We have already[[481]] shown the decisive importance of the depth-experience, which is identical with the awakening of a soul and therefore with the creation of the outer world belonging to that soul. The mere sense-impression contains only length and breadth, and it is the living and necessary act of interpretation—which, like everything else living, possesses direction, motion and irreversibility (the qualities that our consciousness synthesizes in the word Time)—that adds depth and thereby fashions actuality and world. Life itself enters into the experiences as third dimension. The double meaning of the word “far,” which refers both to future and to horizon, betrays the deeper meaning of this dimension, through which extension as such is evoked. The Becoming stiffens and passes and is at once the Become; Life stiffens and passes and is at once the three-dimensional Space of the known. It is common ground for Descartes and Parmenides that thinking and being, i.e., imagined and extended, are identical. “Cogito, ergo sum” is simply the formulation of the depth-experience—I cognize, and therefore I am in space. But in the style of this cognizing, and therefore of the cognition-product, the prime-symbol of the particular Culture comes into play. The perfected extension of the Classical consciousness is one of sensuous and bodily presence. The Western consciousness achieves extension, after its own fashion, as transcendental space, and as it thinks its space more and more transcendentally it develops by degrees the abstract polarity of Capacity and Intensity that so completely contrasts with the Classical visual polarity of Matter and Form.
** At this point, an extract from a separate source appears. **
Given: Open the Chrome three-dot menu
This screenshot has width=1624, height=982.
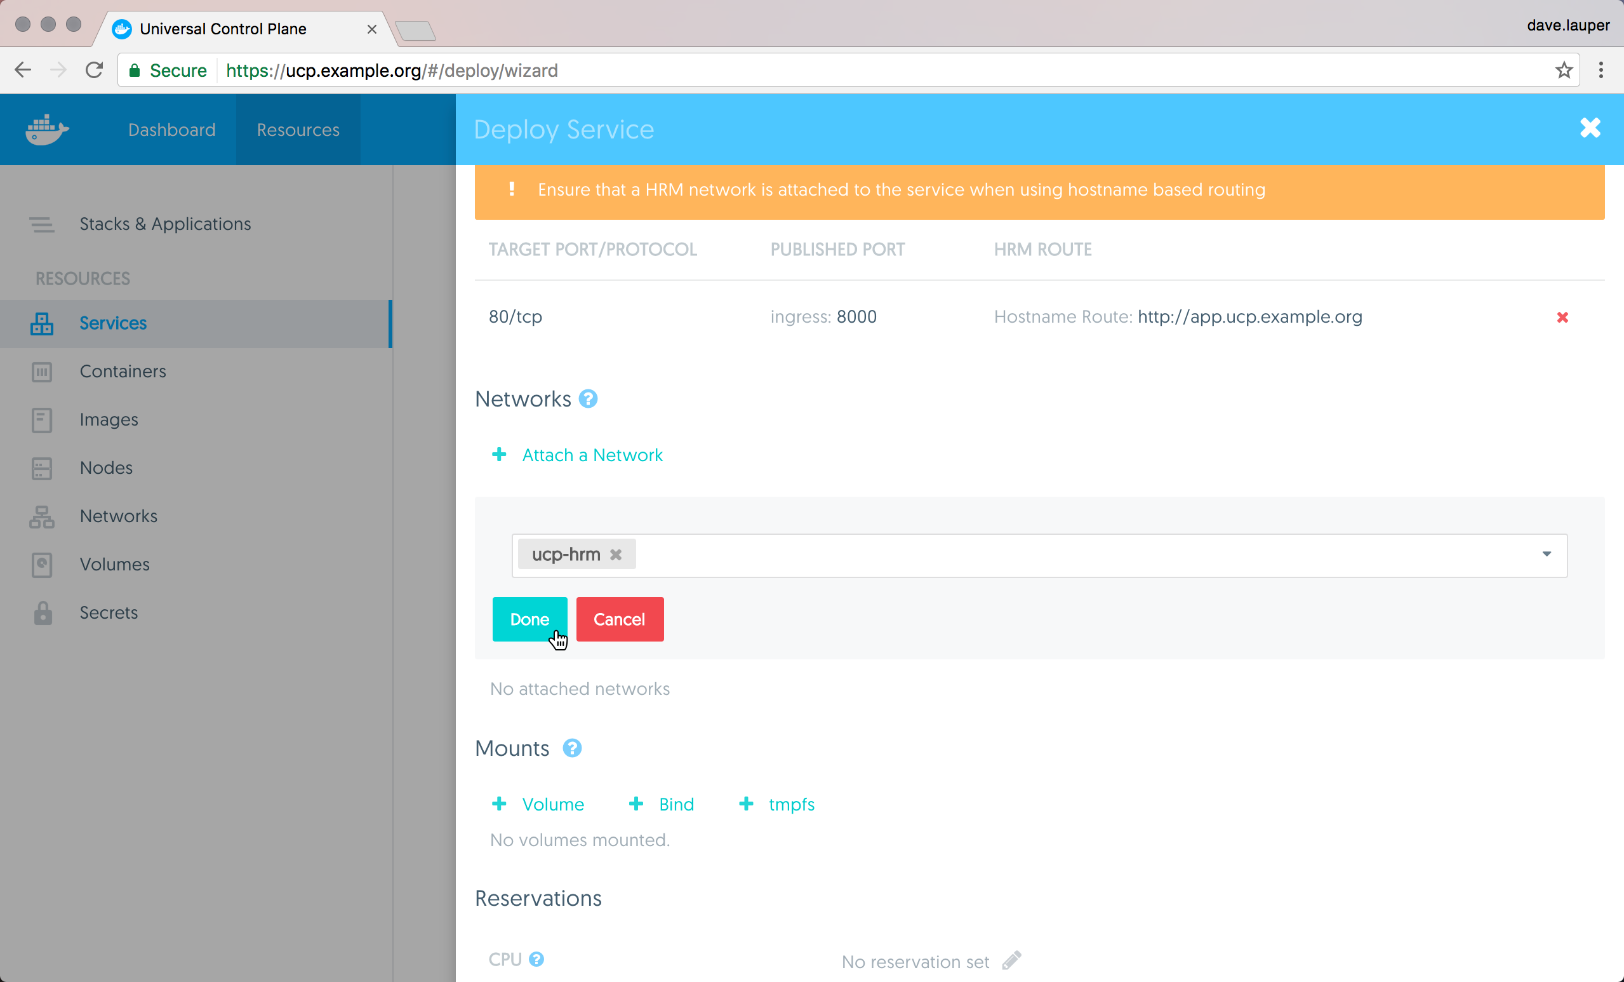Looking at the screenshot, I should point(1600,71).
But it follows from this that in the known there can be no reappearance of living time. For this has already passed into the known, into constant “existence,” as Depth, and hence duration (i.e., timelessness) and extension are identical. Only the knowing possesses the mark of direction. The application of the word “time” to the imaginary and measurable time-dimension of physics is a mistake. The only question is whether it is possible or not to avoid the mistake. If one substitutes the word “Destiny” for “time” in any physical enunciation, one feels at once that pure Nature does not contain Time. The form-world of physics extends just as far as the cognate form-world of number and notion extend, and we have seen that (notwithstanding Kant) there is not and cannot be the slightest relation of any sort between mathematical number and Time. And yet this is controverted by the fact of motion in the picture of the world-around. It is the unsolved and unsolvable problem of the Eleatics—being (or thinking) and motion are incompatible; motion “is” not (is only “apparent”).

And here, for the second time, Natural science becomes dogmatic and mythological. The words Time and Destiny, for anyone who uses them instinctively, touch Life itself in its deepest depths—life as a whole, which is not to be separated from lived-experience. Physics, on the other hand—i.e., the observing Reason—must separate them. The livingly-experienced “in-itself,” mentally emancipated from the act of the observer and become object, dead, inorganic, rigid, is now “Nature,” something open to exhaustive mathematical treatment. In this sense the knowledge of Nature is an activity of measurement. All the same, we live even when we are observing and therefore the thing we are observing lives with us. The element in the Nature-picture in virtue of which it not merely from moment to moment is, but in a continuous flow with and around us becomes, is the copula of the waking-consciousness and its world. This element is called movement, and it contradicts Nature as a picture, but it represents the history of this picture. And therefore, as precisely as Understanding is abstracted (by means of words) from feeling and mathematical space from light-resistances (“things”[[482]]), so also physical “time” is abstracted from the impression of motion.